Monica Tomasi na Fábrica Cultural em Pelotas

A cantora e compositora Monica Tomasi vem a Pelotas para mostra seu novo show na Fábrica Cultural (Felix da Cunha, 952), “Lindas Canções sem Esperança”. A apresentação acontece no dia 30 de abril, às 20h.  Os ingressos podem ser adquiridos a R$ 5,00 comerciário e R$ 10,00 público em geral. Esta apresentação é promovida por Arte Sesc – Cultura por toda parte.

Neste novo show, Monica mostra 14 canções inéditas, como as parcerias feitas com a escritora Fernanda Young e com o cineasta Win Wenders, além de algumas de seus três discos já lançados.

foto:Priscila Prade
foto:Priscila Prade

Monica Tomasi, compositora e instrumentista. Com forte referência nos ritmos brasileiros, suas interpretações contemplam o samba, o pop, rock e o acústico.

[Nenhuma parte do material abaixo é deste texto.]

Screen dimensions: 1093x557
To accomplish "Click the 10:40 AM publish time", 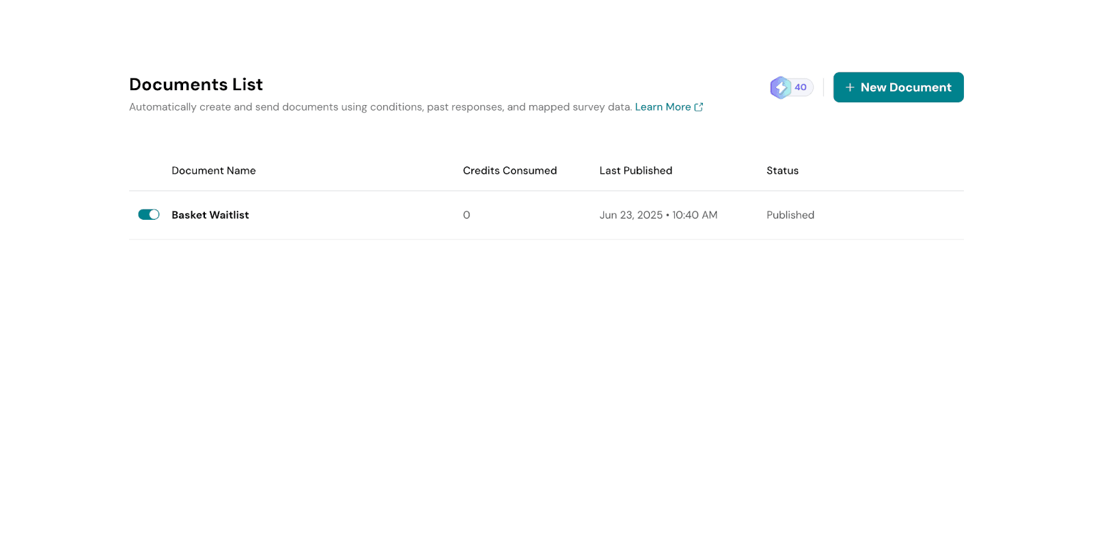I will point(695,215).
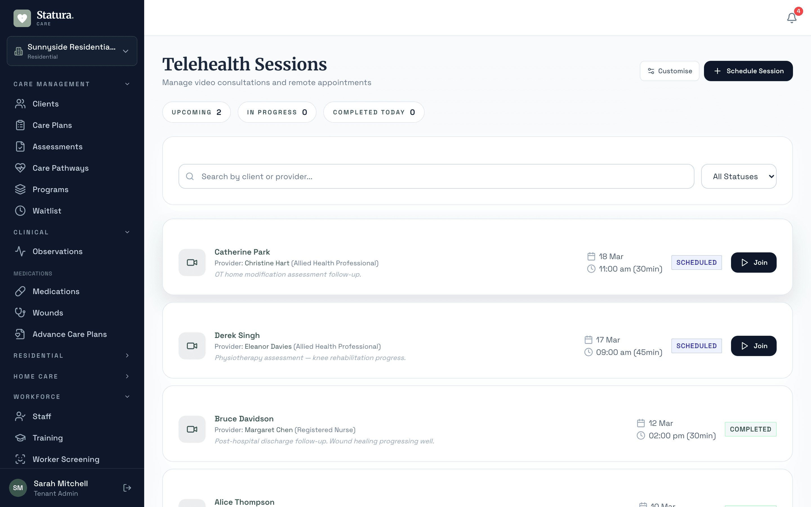
Task: Click the sign-out icon next to Sarah Mitchell
Action: pyautogui.click(x=127, y=488)
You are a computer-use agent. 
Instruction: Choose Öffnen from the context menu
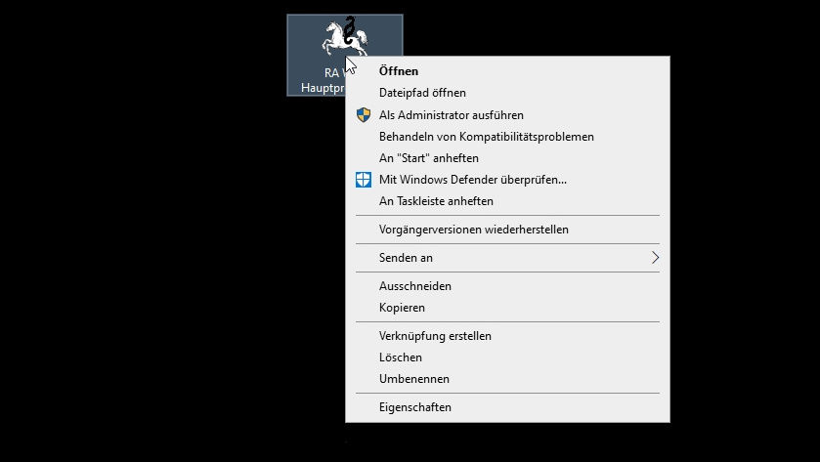[399, 70]
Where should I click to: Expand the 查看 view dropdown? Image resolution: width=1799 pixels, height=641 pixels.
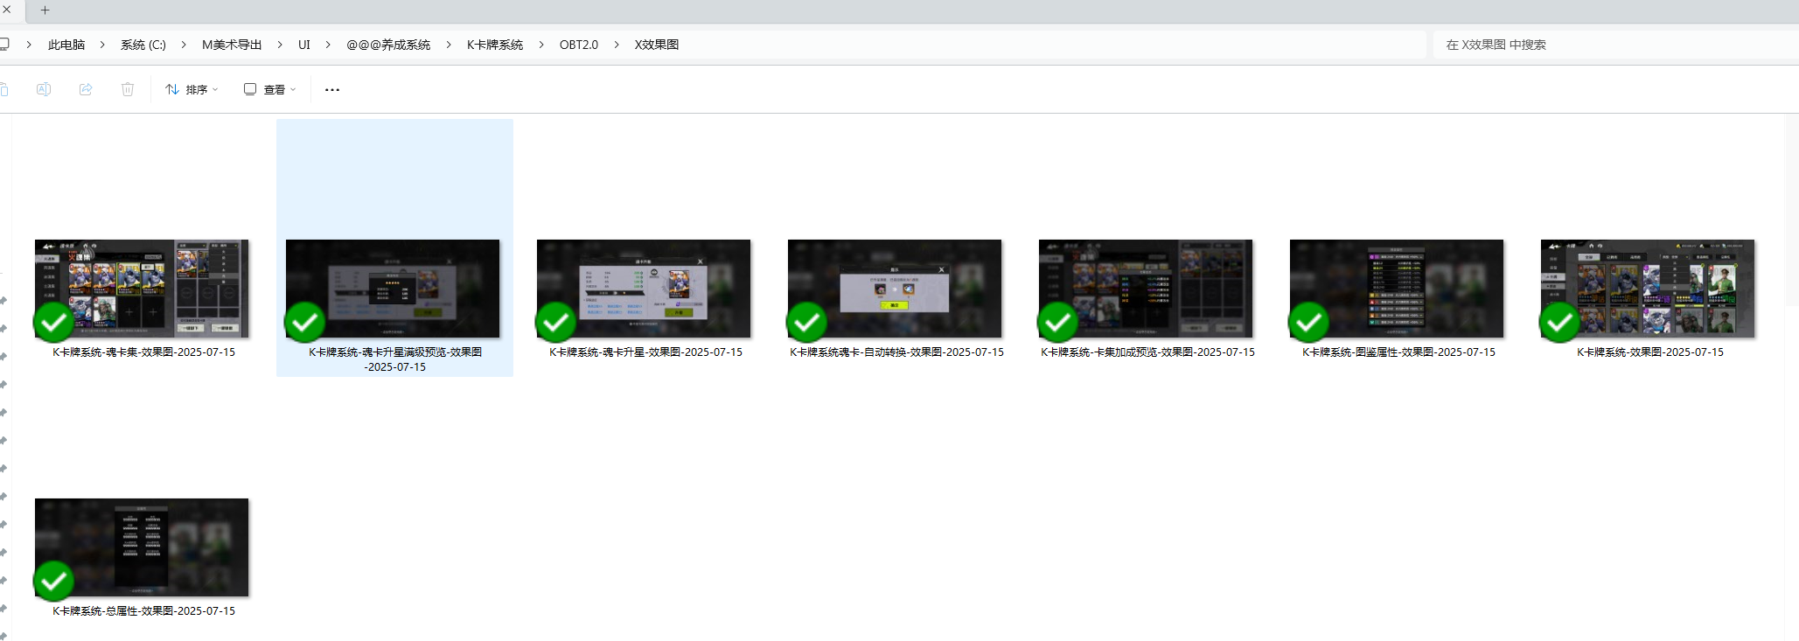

Obstinação, persistência e talento são coisas que costumam dar resultado. A gaúcha Monica Tomasi fincou os dois pés na música desde 1990, quando lançou em Porto Alegre o primeiro disco com o sintomático nome de Eu Fórica. E, assim, intuía que seria compositora e intérprete de qualidade. Seis anos depois ela decide zerar a carreira: desembarca de malas e guitarras em São Paulo. A mudança gerou o 1, CD lançado nacionalmente pelo selo Dabliú e que impulsionou a entrada da faixa Breve Estação na coletânea A Gema do Novo, ao lado de um elenco em que reluziam Rosa Passos, Ná Ozzetti e Chico César. Nada mal para um trabalho de (re)estréia. Na seqüência, o clip de Esse Tal de Samba Enredo, dirigido por Paula Trabulsi, entra na programação dos canais a cabo direcionados a públicos jovens.

A polivalência musical de Monica Tomasi é um dado importante. Como trafegava com absoluta naturalidade por diversos gêneros musicais, recebe o convite para cantar em 1998 no projeto Quarenta Anos de Bossa Nova, no mesmo palco em que se apresentavam os consagrados Alaíde Costa e Johnny Alf. Um ano depois, lá estava ela gravando duas composições da fase rocker de Roberto Carlos para o espetáculo Muito Romântico, de Naum Alves de Souza. Os outros artistas que participavam da trilha se chamavam Lenine, Zeca Baleiro, Chico César e Paulo Moska.